OBJECTIVE
Name every header file included under the Import heading of the article below.
─── ARTICLE ───
Implementation:Vllm project Vllm SGL GEMM INT8
| Knowledge Sources | |
|---|---|
| Domains | CPU_Inference, GEMM, Quantization, INT8 |
| Last Updated | 2026-02-08 00:00 GMT |
Overview
Implements INT8 weight-and-activation (w8a8) GEMM using AVX-512 VNNI instructions with s8s8-to-u8s8 compensation for CPU inference.
Description
This file provides the highest-performance INT8 matmul path on CPU using the _mm512_dpbusd_epi32 VNNI instruction for u8*s8 dot-product accumulation. Since AVX-512 VNNI lacks native s8*s8 support, the kernel applies a compensation technique: activations are shifted by +128 to convert from signed to unsigned, and a precomputed term 128 * sum(B_column) is subtracted from the result. The tinygemm_kernel_nn template implements tile-level computation with per-row activation scales (As) and per-column weight scales (Bs).
The public APIs include per_token_quant_int8_cpu for dynamic per-token activation quantization, int8_scaled_mm_cpu for separate quantization and matmul, and int8_scaled_mm_with_quant which fuses both steps for reduced memory traffic.
Usage
This code is compiled as part of the vLLM SGL-kernels CPU extension. It is used for INT8 quantized model serving where both weights and activations are quantized to 8-bit, providing maximum throughput on CPUs with VNNI or AMX-INT8 support.
Code Reference
Source Location
- Repository: vllm
- File: csrc/cpu/sgl-kernels/gemm_int8.cpp
- Lines: 1-440
Signature
std::tuple<at::Tensor, at::Tensor> per_token_quant_int8_cpu(
at::Tensor& A);
at::Tensor int8_scaled_mm_cpu(
at::Tensor& mat1,
at::Tensor& mat2,
at::Tensor& scales1,
at::Tensor& scales2,
std::optional<at::Tensor>& bias,
at::ScalarType out_dtype,
bool is_vnni);
at::Tensor int8_scaled_mm_with_quant(
at::Tensor& mat1,
at::Tensor& mat2,
at::Tensor& scales2,
const std::optional<at::Tensor>& bias,
at::ScalarType out_dtype,
bool is_vnni);
template <typename scalar_t>
void tinygemm_kernel(
const uint8_t* A, const int8_t* B, scalar_t* C,
int32_t* Ctmp, const float* As, const float* Bs,
int64_t M, int64_t N, int64_t K,
int64_t lda, int64_t ldb, int64_t ldc, bool brg);
Import
#include "common.h"
#include "vec.h"
#include "gemm.h"
─── STORED DATA ───
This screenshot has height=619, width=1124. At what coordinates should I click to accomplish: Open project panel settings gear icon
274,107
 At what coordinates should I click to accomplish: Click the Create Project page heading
───
─── STORED DATA ───
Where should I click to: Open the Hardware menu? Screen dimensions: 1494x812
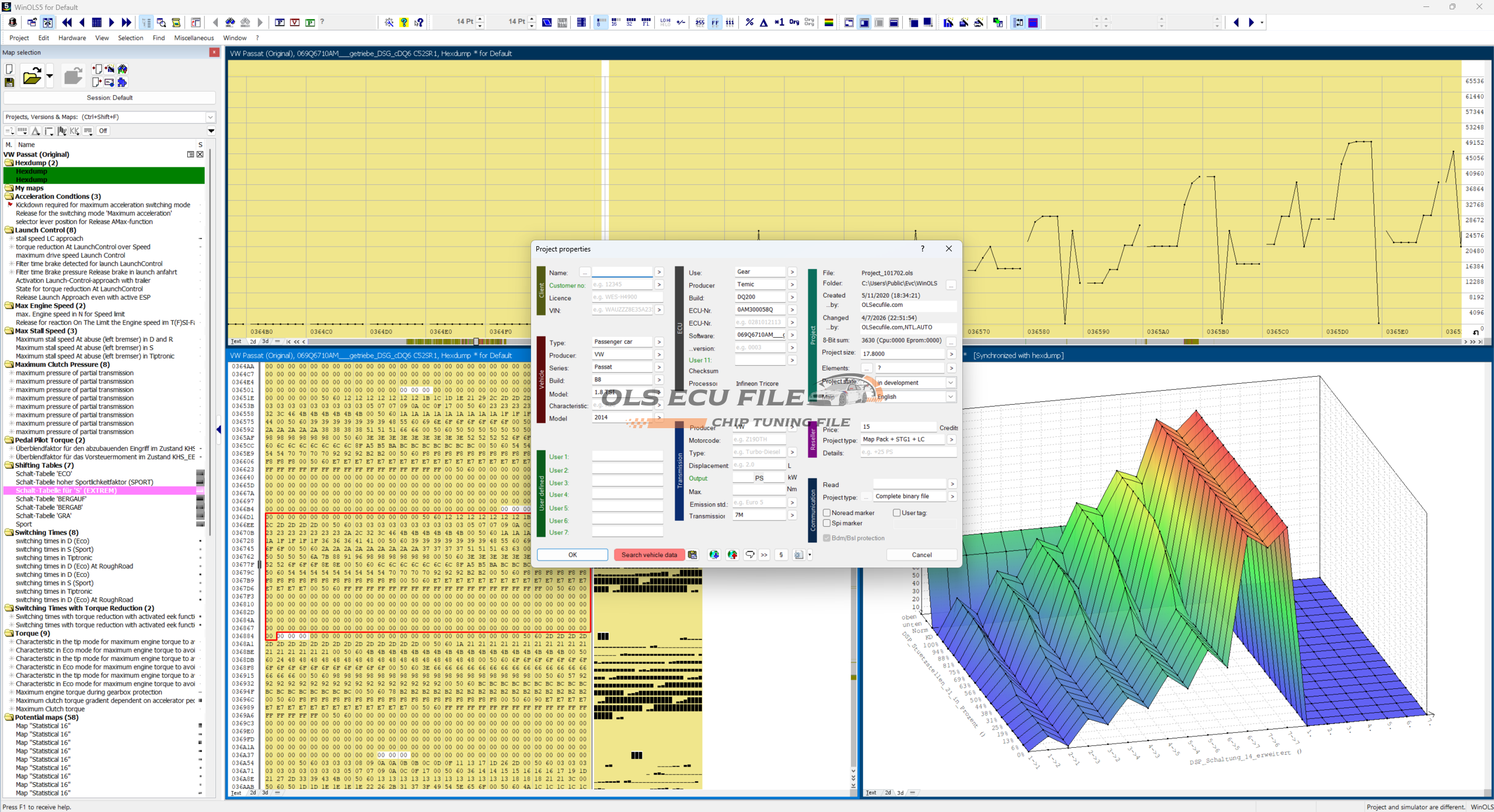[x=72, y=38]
───
─── STORED DATA ───
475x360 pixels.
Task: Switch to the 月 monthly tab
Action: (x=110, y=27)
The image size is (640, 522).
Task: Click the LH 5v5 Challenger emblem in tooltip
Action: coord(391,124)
───
RESULT OF THE TASK
common.h, vec.h, gemm.h